You can use my thread pool class.
It's simple but very fast since it uses only critical sections for synchronization.



#pragma once

//////////////////////////////////////////////////////////////////////////////////////////////////////////////////
//
// MyThreadPool.h
//
// Copyright (c) Ivica Kolic 2010 (Ivica.Kolic@gmail.com)
//
// Description:
// This is very simple, but very fast thread pool class implemented using critical sections (for speed).
//
// Usage:
//
// pool.Init(THREAD_NUMBER); // This will create THREAD_NUMBER threads in the pool. Called once per application.
// ...
// pool.Start(func1, param1); // Execute func1(param1) as a thread (one of the worker threads will do this)
// pool.Start(func2, param2); // Execute func1(param1) as a thread
// pool.Start(funcN, paramN); // Execute funcN(paramN) as a thread (N should be smaller than THREAD_NUMBER
// pool.Wait(); // This will wait all the threads to finish working - used for chaining.
// pool.Start(funcA, paramA); // Execute funcA(paramA) as a thread
// pool.Start(funcB, paramB); // Execute funcB(paramB) as a thread
// pool.Start(funcC, paramC); // Execute funcC(paramC) as a thread
// pool.Wait(); // This will wait all the threads to finish working - used for chaining.
// ...
// pool.Exit(); // This will wait until every thread is dead and clear the pool. Called at the end.
//
//
// Theory:
//
// Initial idea that didn't work:
// Basic idea was that worker thread should infinitely loop with the EnterCriticalSection(allowWorkStart) at the
// beggining of the loop. Start function would release this critical section for the thread so that thread could
// do work until it reaches EnterCriticalSection(allowWorkStart) again and locks itself once more.

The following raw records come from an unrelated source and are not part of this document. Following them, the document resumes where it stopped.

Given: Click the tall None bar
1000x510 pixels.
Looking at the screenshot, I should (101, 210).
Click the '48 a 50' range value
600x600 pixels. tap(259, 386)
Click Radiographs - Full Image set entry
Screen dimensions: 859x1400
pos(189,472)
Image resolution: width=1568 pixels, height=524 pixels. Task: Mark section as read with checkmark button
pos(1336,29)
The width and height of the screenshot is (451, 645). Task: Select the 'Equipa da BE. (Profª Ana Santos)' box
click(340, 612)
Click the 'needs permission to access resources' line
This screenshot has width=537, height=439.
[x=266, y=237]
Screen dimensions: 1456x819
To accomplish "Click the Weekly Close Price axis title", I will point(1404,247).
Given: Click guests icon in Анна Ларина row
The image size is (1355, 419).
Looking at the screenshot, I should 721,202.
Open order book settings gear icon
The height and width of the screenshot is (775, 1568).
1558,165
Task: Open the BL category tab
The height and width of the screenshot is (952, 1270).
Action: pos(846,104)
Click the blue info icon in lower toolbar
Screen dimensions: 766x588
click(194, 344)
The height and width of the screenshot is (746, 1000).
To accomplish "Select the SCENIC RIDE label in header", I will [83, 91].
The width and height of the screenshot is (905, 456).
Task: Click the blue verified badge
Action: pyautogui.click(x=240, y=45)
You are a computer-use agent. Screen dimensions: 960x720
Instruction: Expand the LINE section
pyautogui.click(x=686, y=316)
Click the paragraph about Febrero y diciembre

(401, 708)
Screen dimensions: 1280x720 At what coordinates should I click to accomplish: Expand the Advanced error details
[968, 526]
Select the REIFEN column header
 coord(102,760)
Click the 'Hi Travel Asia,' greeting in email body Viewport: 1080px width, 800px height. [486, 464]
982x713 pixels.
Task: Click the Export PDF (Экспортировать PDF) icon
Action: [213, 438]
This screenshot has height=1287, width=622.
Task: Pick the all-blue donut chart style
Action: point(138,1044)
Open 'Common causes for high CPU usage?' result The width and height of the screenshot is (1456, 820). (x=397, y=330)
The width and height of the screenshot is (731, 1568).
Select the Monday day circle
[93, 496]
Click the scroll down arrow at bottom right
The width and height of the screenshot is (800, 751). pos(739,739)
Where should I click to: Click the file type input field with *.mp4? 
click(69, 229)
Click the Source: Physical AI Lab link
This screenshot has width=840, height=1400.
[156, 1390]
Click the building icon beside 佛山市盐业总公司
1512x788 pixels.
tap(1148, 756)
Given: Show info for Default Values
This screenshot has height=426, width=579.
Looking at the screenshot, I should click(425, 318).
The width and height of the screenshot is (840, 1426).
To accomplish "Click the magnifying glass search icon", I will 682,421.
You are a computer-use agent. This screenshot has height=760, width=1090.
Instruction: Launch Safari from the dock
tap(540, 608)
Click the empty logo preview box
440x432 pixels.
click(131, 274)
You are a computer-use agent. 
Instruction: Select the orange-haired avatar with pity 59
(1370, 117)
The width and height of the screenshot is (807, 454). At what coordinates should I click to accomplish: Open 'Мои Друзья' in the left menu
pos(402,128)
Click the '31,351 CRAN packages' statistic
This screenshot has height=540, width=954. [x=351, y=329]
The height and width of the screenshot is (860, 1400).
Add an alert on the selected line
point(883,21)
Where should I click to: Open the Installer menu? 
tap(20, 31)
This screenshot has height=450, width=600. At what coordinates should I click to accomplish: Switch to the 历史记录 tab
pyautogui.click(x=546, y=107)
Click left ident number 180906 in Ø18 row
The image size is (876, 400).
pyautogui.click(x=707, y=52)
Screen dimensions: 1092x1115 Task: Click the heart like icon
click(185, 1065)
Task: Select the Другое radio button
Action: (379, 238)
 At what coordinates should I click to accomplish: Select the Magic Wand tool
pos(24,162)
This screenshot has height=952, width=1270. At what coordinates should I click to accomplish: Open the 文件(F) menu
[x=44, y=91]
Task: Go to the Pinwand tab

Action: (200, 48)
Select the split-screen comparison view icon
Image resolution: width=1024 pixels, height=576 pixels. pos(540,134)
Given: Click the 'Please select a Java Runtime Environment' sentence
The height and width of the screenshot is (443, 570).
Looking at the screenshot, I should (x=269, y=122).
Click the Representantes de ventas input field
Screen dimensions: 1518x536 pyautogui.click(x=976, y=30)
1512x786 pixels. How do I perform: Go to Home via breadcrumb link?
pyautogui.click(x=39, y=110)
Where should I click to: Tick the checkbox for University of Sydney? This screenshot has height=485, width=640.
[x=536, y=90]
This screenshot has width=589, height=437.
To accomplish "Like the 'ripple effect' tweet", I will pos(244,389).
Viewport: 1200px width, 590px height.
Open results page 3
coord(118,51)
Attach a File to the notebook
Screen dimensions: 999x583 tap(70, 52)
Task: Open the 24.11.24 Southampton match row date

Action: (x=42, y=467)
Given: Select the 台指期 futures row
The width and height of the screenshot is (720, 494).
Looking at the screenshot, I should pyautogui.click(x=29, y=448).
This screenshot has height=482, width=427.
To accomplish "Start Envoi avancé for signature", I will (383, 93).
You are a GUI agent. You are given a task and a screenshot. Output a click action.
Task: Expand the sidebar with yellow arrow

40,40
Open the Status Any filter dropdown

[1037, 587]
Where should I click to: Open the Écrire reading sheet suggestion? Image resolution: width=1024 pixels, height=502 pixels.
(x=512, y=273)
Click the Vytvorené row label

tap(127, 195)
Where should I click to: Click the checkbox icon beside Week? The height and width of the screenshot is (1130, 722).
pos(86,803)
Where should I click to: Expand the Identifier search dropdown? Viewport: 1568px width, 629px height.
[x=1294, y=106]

We would also
// have one other critical section that indicates work (set by thread) and expected by the Wait command.
// The problem was that Start (which is in the main thread) can't unlock critical section for some other thread.
// Also, worker theread can't lock itsef with the same EnterCriticalSection line (recursion count is just increased).
//
// Idea that worked:
// Since two critical sections wouldn't do, I had to get more creative and ended up using four critical sections:
// One to prevent thread from starting work (csAllowWorkStart)
// One to prevent thread from ending work (csAllowWorkEnd)
// One to force Wait function to wait (csAllowWait)
// One to force Start function to wait until thread is done with previous work (csAllowStart)
//
//////////////////////////////////////////////////////////////////////////////////////////////////////////////////

#include <windows.h>
#include <process.h>

class CMyThreadPool
{
private: // Data used to control every worker thread:
struct SThreadData
{
CRITICAL_SECTION csAllowWorkStart; // We allow worker thread to start working (but not to end working - loop back at the start and takes this CS again).
CRITICAL_SECTION csAllowWait; // Wait function waits for this (that is set when worker thread finished the job).
CRITICAL_SECTION csAllowWorkEnd; // While waiting for threads to finish we allow work end, but not to start again.
CRITICAL_SECTION csAllowStart; // Stops from Start being used again until thread finishes. This prevent going from Wait to Start and skipping thread that needs to loop back to the beggining.
void (*pFunc)(void*); // Current function that worker thread must execute
void* pParam; // Parameters to the function
};
private: // Worker thread:
//////////////////////////////////////////////////////////////////////////////////////////////////////////////////
// WorkerThread waits for jobs from Start and blocks Wait command until work is done. It allso prevents Start
// to issue new work until old one is done.
//////////////////////////////////////////////////////////////////////////////////////////////////////////////////
static void __cdecl WorkerThread(LPVOID pParam)
{
SThreadData& td = *(SThreadData*)pParam;
while(1)
{
EnterCriticalSection(&td.csAllowWait); // This prevents main program to give us right to end work and then takes it right away (if Wait is called imediately after Start)
LeaveCriticalSection(&td.csAllowStart); // Now that we can finish (we can't start) - we don't need that information any more.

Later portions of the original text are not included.